After all of that, many fans (myself included) were waiting all year to see what they had up their sleeve next.
And 2019 has thus far not disappointed. Earlier in the year they gave us Fishing for Fishies, a significantly more bluesey album described by the band as “boogie rock”. I mean, try to imagine a King Gizzard album you can dance to. I won’t say I’ve done it, but I won’t say I haven’t either. It’s nowhere near the best album they’ve put out, but you could almost argue it’s the most (for lack of a better word) fun. And as an album it’s the best fit for their frequent use of the harmonica. What follows later in the year is Infest the Rats’ Nest. In about as sharp a contrast as you can get from Fishing For Fishies, this album sees King Gizzard diving into thrash metal territory. Lyrically the first half is centered around current events, particularly climate change. The second half takes them once again into the sci-fi narrative, but with ties to the modern concerns of the planet.

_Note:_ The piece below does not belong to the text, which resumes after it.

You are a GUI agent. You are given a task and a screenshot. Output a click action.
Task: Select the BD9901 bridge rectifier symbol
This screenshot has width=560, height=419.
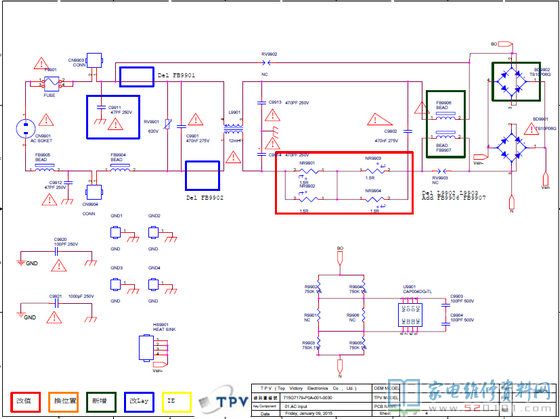pos(512,147)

There are 3 more months left in the year, so we can’t rule out the possibility of yet another album. However, and there hasn’t been any official statement from the band and most likely hearing 5 albums in one year has most likely raised expectations for the band to release multiple albums per year, something that isn’t done by many bands. It’s quite possible that at some point they’ll run out of ideas used to screw with the heads of their fans. It seems unlikely, however.